You can try these motivational techniques with your employees:
- Provide supportive leadership:
Leadership is one of the key factors in employee motivation. Supportive leaders work closely with employees – trust and a sympathetic ear are powerful incentives for keeping veterans focused and developing new talent. Good leaders act as role models, holding themselves to high standards of accountability that set an example for all. Supportive leadership means recognizing that a leader’s expectations influence how employees see themselves, those you consider unlikely to succeed will probably fail.
- Empower the individual:
Every employee needs to know that he or she is valued as an individual. No one wants to feel like a faceless, interchangeable pawn in some larger game, so make sure all the members of your workforce are given opportunities to express themselves. Encourage employees to display aspirational personal items.
- Encourage teamwork:
From the soccer field to the battlefield to the boardroom, nothing is better at keeping an individual focused and responsive than belonging a team. Through teamwork, employees learn to trust each other and to look beyond themselves. And healthy competition in a team setting, both in the office and after hours, can increase creativity as well as productivity.
- Make sure goals are attainable but challenging:
Since employees are ultimately responsible for reaching their goals, they need to have a strong voice in setting them. Ask your employee to draft goals that directly contribute to the organization’s mission.

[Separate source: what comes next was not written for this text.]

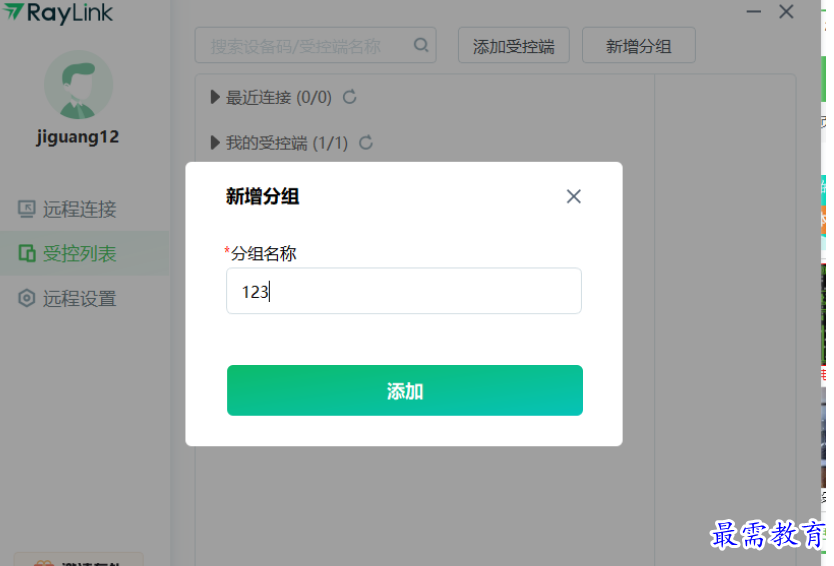Click the search magnifier icon

421,45
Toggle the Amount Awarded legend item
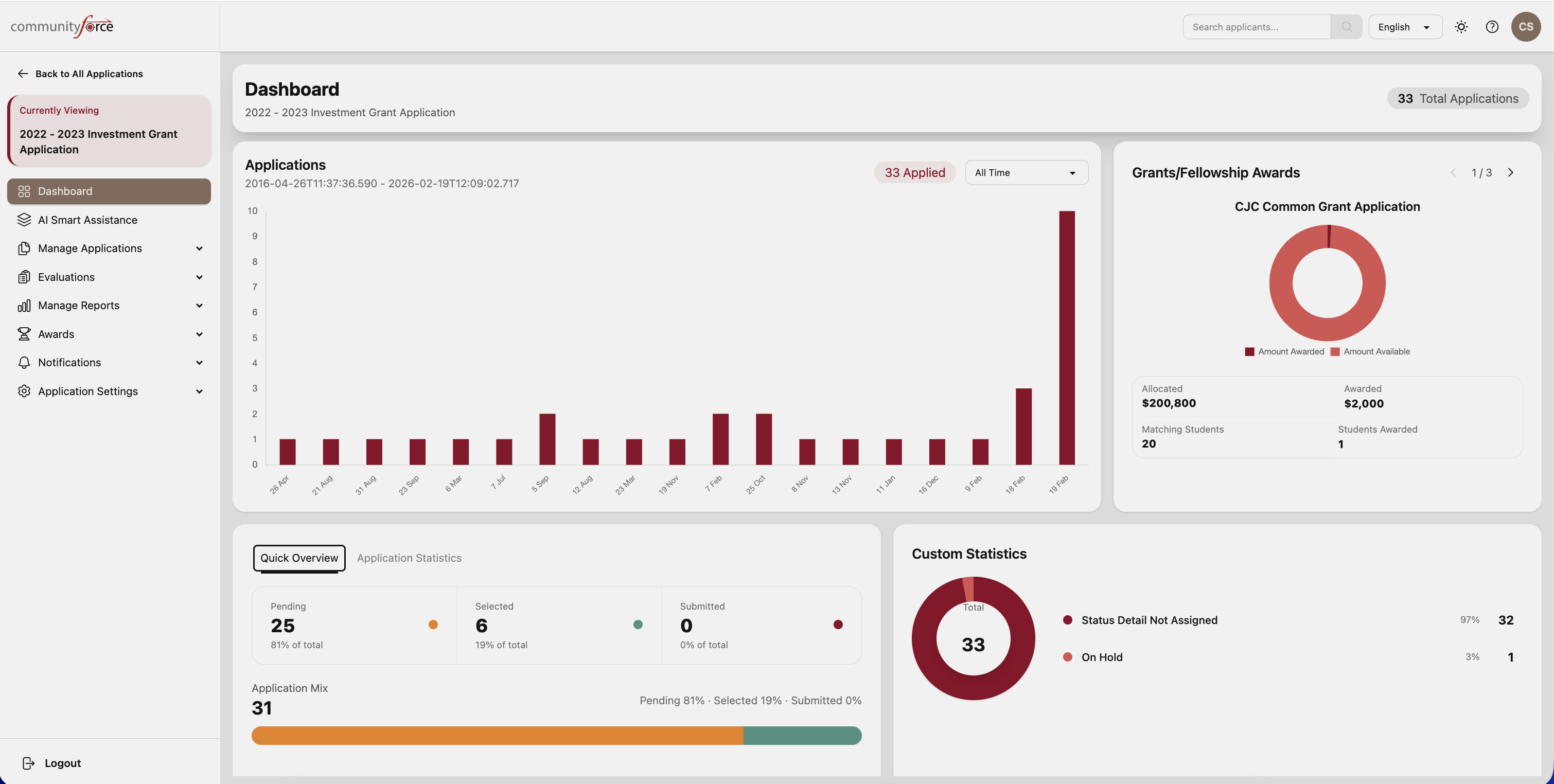The image size is (1554, 784). [x=1284, y=351]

- Eliminate dissatisfaction:
For many if not most employees, motivation is directly tied to job satisfaction. It almost goes without saying, then, that supportive leadership needs to do everything possible to eliminate such sources of dissatisfaction as uncertainty about the future, intrusive supervision and excessive paperwork. Just knowing that management is aware of problematic areas and is working to address them can help keep employees from losing sight of what they enjoy about their jobs.